Semantic Similarity vs. RA-I Strong negative correlation (r ≈ -0.8); similar concepts are harder to retain.
\(W_K, W_V\) Change vs. Similarity Strong positive correlation; key/value vectors of similar concepts are heavily perturbed.
GradProj K-value K=5 is sufficient to cover the most critical semantic neighbors.

Key Findings

  • Without regularization, Retain Accuracy (RA) collapses to <50% after only 3-4 sequential steps; after 12 steps, the model fails to generate meaningful images.
  • Parameter drift for simultaneous and independent unlearning is comparable and much smaller than in the sequential setting.
  • Model Merge offers the strongest overall retention because each component model is independently close to pre-trained weights.
  • GradProj provides the most significant boost to in-domain retention (RA-I) by precisely protecting semantic neighbors.
  • Regularization methods are complementary and can be combined for better performance.

Highlights & Insights

  • Valuable Problem Definition: Benchmarks continual unlearning in T2I models for the first time, addressing realistic sequential requests via a standardized evaluation (UnlearnCanvas).
  • In-depth Root Cause Analysis: Beyond identifying utility collapse, the paper provides a theoretical explanation via parameter drift analysis and Taylor expansion, linking RA loss to \(\|\theta^* - \theta^\dagger\|\).
  • Transferable Semantic-Awareness: The GradProj approach is applicable to any scenario requiring "modifying one capability without affecting similar ones," such as multi-task learning or model editing.
  • Genericity: The proposed regularizers do not modify the base unlearning algorithm, allowing for plug-and-play integration.

Limitations & Future Work

  • While effective, Model Merge requires independent unlearning for every concept, which is computationally expensive.
  • GradProj depends on identifying semantically similar concepts; automated discovery of these concepts in practice remains underexplored.
  • Evaluations were conducted on fine-tuned Stable Diffusion (SD) within UnlearnCanvas; tests on larger models like SDXL or real-world unlearning scenarios are needed.
  • Regularization does not fully solve in-domain retention (RA-I remains lower than RA-C).
  • Whether a theoretical limit exists for the trade-off between Unlearn Accuracy (UA) and Retain Accuracy (RA).
  • vs. ConAbl: Direct upgrade—combining ConAbl with Model Merge and GradProj significantly improves retention in sequential settings.
  • vs. SculpMem: Also benefits from these regularization strategies, demonstrating the approach's universality.
  • vs.

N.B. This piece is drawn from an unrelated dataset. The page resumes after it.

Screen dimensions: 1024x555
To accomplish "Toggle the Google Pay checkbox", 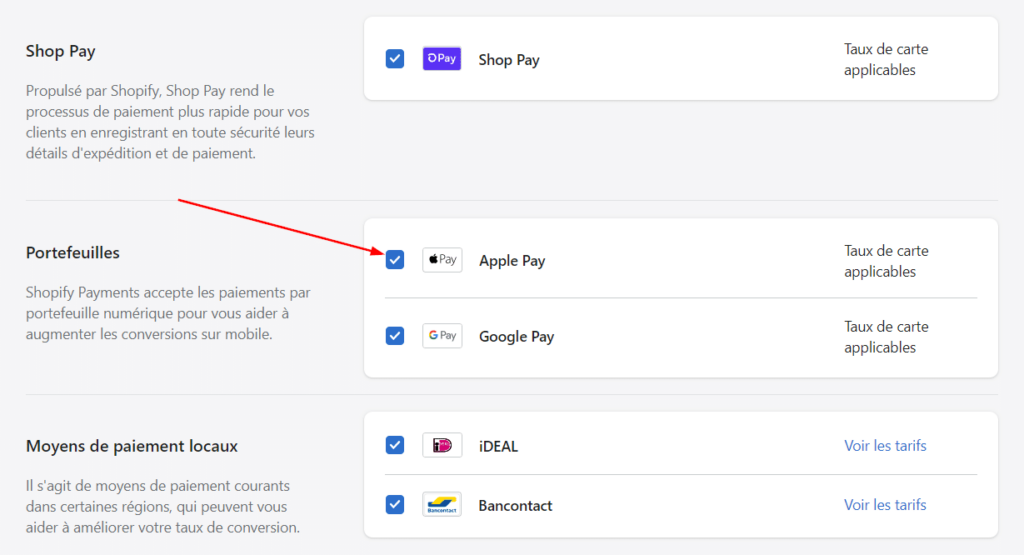I will point(395,336).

Continual Learning: Draws inspiration from EWC and gradient projection but highlights that interference risk is higher in unlearning because the concepts to be retained have already been learned.

Rating

  • Novelty: ⭐⭐⭐⭐ New problem setting (Continual Unlearning for T2I); mostly adaptation of existing techniques, but the semantic-aware GradProj is creative.
  • Experimental Thoroughness: ⭐⭐⭐⭐ Comprehensive 12-step sequences, style/object settings, multiple baselines, and detailed ablation.
  • Writing Quality: ⭐⭐⭐⭐⭐ Extremely clear logical chain (Problem-Diagnosis-Solution); theoretical analysis is well-validated by experiments.
  • Value: ⭐⭐⭐⭐⭐ Defines an important new research direction with direct social and legal implications.